On May 9, 2013, at 6:57 PM, Graham Cox <graham....@bigpond.com> wrote:

> a) the data model explicitly calls a method of the controller to tell it 
> about a change. This isn't great, because it sets up a strong dependency 
> between the data model classes and the controller class(es).
> a+) the data model declares an informal or formal protocol that some 
> designated object (called a delegate, and this could be your controller) can 
> implement. The data model calls these delegate methods for certain specific 
> activities. This is really just a more elaborate form of a), which is why I 
> call it a+, though with care it can be more generic and anonymous, and 
> therefore can have better decoupling than a.

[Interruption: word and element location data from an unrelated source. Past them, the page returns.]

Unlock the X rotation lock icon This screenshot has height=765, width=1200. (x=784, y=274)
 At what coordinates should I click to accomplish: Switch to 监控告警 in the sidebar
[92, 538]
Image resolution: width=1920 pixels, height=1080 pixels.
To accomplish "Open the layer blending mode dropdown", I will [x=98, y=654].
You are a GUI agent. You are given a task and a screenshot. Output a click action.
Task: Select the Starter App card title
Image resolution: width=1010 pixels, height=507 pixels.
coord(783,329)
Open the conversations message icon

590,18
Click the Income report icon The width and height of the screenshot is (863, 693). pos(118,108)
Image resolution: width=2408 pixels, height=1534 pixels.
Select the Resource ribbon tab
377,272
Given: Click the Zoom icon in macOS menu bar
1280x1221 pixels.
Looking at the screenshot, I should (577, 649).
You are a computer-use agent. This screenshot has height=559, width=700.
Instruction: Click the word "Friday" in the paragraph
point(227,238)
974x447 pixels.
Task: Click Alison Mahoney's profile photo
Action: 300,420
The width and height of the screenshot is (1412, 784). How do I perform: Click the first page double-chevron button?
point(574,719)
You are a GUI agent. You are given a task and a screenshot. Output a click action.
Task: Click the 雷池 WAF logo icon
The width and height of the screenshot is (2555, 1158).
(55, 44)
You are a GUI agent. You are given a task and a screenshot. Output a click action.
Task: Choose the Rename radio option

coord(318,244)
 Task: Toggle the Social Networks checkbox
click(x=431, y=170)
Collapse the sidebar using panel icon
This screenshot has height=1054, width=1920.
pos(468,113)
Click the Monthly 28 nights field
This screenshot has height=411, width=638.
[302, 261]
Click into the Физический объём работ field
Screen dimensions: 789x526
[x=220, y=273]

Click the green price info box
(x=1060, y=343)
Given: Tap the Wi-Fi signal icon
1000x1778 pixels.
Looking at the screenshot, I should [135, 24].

Delegation is the tool I reach for most often for this type of communication. 
It avoids tight dependencies because the model doesn’t know about the 
controller, it just specifies what messages its delegate should understand. I 
find this style conveys a lot of information to someone reading the code, 
because it formalizes the “outgoing” API of the model class, and also makes it 
very clear what the parameters and their types are.

This pattern is used all over Cocoa, especially in UIKit and AppKit, so there 
are tons of examples in the system headers. (For example, look at 
NSURLConnectionDelegate.) One gotcha to be aware of is that the reference from 
the model object to its delegate should be weak, i.e. unretained, to avoid 
setting up reference cycles.

The drawback is that it’s a to-one relationship: a model object can have only 
one delegate, unless you put some work into supporting a collection of them. 
Generally, once you have a need for multiple observers to know about changes to 
one object, you reach for the NSNotification or KVO hammers instead.